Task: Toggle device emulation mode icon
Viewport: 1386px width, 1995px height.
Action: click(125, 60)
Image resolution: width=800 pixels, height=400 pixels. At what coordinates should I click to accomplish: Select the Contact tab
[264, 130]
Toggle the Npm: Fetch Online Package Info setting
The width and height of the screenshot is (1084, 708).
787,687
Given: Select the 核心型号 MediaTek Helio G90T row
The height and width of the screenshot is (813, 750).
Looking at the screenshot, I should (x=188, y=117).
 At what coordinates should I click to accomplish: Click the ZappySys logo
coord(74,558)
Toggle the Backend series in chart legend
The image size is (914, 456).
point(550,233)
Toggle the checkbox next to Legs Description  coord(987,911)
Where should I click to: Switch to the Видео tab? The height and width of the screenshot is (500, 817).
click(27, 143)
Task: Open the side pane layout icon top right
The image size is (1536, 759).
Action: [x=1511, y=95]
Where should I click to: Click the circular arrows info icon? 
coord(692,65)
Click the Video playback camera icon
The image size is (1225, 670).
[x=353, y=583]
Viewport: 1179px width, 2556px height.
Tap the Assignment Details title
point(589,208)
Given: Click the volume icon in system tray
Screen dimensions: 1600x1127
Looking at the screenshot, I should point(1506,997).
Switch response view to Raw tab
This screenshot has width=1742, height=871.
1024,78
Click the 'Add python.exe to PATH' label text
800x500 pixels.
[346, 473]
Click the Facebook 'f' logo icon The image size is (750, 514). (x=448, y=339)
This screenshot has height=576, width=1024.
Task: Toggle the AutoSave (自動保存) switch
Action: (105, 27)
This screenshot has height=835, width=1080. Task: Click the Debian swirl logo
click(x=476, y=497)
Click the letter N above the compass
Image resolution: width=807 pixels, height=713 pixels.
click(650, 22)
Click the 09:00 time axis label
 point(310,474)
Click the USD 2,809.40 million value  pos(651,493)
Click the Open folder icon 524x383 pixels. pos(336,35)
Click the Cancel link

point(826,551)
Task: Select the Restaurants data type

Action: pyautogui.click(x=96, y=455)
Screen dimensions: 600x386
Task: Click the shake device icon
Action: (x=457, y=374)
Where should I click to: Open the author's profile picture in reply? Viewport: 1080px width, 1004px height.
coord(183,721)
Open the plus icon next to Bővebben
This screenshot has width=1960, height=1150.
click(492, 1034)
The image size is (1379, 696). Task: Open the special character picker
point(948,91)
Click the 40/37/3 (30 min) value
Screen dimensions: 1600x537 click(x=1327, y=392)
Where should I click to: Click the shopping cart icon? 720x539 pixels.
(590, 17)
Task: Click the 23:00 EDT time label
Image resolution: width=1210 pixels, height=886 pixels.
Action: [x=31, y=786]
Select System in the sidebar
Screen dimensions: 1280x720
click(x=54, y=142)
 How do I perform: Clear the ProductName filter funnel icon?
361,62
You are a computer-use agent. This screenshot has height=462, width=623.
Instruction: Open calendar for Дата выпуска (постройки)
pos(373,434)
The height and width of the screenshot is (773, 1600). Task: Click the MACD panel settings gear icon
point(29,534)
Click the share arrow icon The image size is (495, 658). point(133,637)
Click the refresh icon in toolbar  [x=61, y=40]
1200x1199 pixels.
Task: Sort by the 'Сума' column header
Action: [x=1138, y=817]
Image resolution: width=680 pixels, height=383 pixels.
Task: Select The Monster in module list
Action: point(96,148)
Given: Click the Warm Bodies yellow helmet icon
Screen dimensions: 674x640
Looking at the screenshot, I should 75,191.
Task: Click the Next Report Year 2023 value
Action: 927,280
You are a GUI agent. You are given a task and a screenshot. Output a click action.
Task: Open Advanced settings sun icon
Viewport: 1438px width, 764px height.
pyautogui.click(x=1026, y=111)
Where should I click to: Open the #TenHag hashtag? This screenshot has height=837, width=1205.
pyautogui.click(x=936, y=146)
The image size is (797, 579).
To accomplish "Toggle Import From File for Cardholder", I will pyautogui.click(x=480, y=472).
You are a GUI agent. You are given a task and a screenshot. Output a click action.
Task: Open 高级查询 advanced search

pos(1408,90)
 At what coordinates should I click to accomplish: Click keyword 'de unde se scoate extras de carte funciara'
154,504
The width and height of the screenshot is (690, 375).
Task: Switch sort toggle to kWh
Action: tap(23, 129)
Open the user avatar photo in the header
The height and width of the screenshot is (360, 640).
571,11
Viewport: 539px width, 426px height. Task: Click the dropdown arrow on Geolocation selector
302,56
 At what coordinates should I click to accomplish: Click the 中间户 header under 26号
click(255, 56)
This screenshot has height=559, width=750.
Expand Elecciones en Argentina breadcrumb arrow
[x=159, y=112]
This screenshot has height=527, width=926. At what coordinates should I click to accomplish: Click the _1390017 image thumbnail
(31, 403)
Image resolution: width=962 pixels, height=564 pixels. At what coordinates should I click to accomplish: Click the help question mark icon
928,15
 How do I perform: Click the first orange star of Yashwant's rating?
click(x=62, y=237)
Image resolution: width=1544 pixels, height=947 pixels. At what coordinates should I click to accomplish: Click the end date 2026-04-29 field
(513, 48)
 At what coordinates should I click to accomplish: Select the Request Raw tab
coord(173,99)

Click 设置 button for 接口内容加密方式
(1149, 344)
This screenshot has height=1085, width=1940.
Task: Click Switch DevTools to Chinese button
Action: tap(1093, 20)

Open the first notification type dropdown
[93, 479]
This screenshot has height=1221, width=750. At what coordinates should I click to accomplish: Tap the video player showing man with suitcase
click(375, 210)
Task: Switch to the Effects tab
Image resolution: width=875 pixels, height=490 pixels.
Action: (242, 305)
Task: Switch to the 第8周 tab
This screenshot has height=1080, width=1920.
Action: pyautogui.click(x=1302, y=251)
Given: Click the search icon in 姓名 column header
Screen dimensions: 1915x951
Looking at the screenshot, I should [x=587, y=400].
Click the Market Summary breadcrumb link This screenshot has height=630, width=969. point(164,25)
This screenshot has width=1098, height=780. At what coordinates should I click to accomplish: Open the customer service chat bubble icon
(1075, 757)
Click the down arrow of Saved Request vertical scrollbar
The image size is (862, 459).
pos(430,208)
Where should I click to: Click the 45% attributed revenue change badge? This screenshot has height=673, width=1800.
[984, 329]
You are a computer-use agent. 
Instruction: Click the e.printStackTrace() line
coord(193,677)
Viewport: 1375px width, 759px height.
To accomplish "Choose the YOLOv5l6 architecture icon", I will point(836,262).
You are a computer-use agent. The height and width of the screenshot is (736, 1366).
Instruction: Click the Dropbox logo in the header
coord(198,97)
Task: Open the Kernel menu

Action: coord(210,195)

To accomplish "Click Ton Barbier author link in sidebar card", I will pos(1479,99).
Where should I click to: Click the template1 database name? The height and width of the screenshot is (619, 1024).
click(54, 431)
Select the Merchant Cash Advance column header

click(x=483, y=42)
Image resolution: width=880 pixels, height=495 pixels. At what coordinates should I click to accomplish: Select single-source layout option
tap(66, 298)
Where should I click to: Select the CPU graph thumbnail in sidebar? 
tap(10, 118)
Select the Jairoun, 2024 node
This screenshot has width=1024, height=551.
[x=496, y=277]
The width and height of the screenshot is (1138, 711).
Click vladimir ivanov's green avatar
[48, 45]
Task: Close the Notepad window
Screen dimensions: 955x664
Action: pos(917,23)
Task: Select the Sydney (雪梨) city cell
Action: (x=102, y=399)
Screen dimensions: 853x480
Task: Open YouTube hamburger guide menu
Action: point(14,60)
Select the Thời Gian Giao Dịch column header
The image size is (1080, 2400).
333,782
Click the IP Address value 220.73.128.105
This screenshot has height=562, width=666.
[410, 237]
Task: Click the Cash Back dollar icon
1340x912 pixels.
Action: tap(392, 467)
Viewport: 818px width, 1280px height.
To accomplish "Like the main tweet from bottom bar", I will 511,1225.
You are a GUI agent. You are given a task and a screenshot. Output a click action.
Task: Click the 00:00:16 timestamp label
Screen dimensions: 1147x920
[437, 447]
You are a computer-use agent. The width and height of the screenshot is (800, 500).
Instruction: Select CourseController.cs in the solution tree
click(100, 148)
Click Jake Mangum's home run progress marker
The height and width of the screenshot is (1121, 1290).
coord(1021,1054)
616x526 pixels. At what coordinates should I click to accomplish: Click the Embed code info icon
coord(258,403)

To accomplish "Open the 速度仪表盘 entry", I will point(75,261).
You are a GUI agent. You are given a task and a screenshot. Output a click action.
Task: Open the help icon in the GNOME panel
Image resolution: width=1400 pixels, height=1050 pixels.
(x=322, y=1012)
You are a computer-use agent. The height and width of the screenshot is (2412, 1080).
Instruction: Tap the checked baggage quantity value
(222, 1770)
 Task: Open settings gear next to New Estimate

========================================

In the records above, find each line that holds the word "will"; copy all such lines.

To accomplish "Toggle Import From File for Cardholder", I will pyautogui.click(x=480, y=472).
To accomplish "Choose the YOLOv5l6 architecture icon", I will point(836,262).
To accomplish "Click Ton Barbier author link in sidebar card", I will pos(1479,99).
To accomplish "Like the main tweet from bottom bar", I will 511,1225.
To accomplish "Open the 速度仪表盘 entry", I will point(75,261).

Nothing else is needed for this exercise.